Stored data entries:
________

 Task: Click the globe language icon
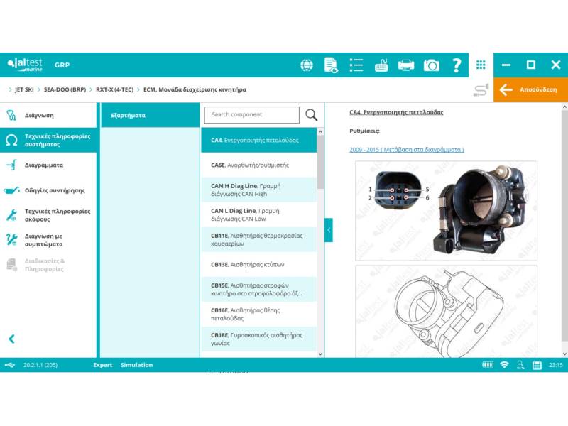coord(307,65)
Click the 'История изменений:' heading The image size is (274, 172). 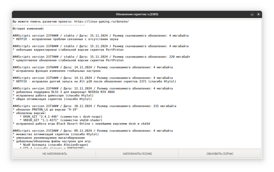click(28, 29)
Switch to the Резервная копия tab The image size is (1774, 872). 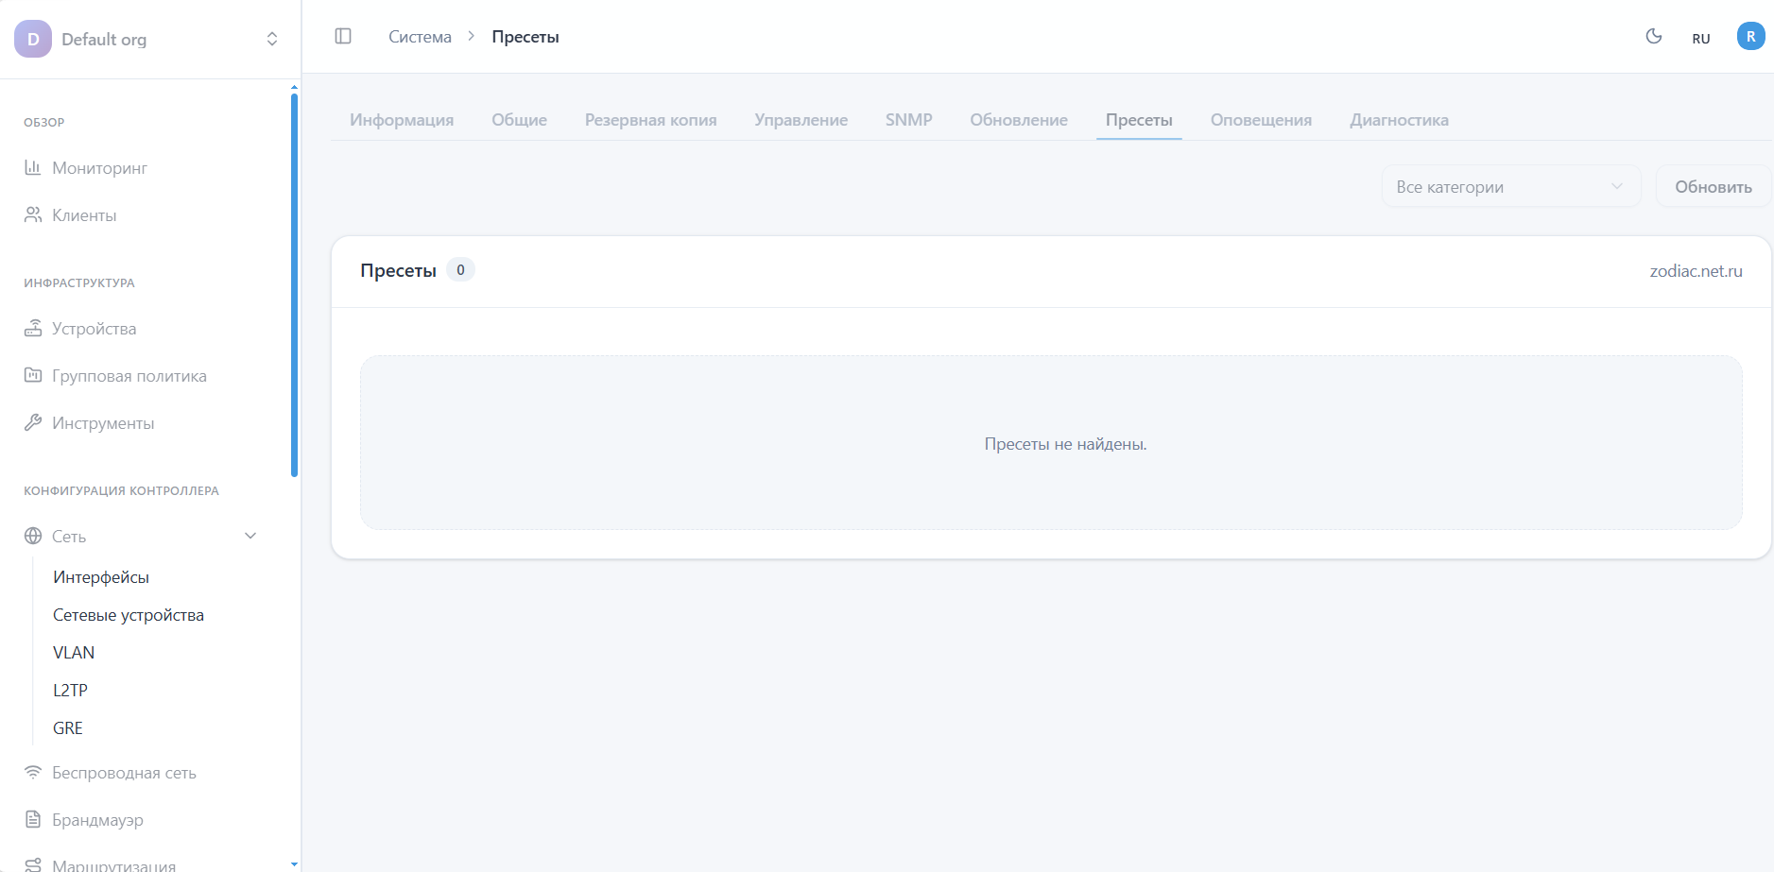650,120
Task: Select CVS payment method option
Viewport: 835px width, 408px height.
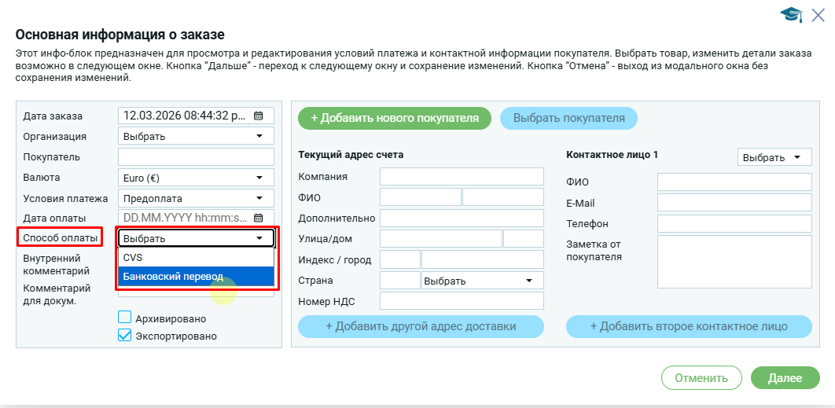Action: [x=196, y=257]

________

Task instructions:
Only the lines from the one containing "Task: Select CVS payment method option" through the end of the records are wanted, set down exactly and without their pictures.

Task response:
Task: Select CVS payment method option
Viewport: 835px width, 408px height.
Action: [x=196, y=257]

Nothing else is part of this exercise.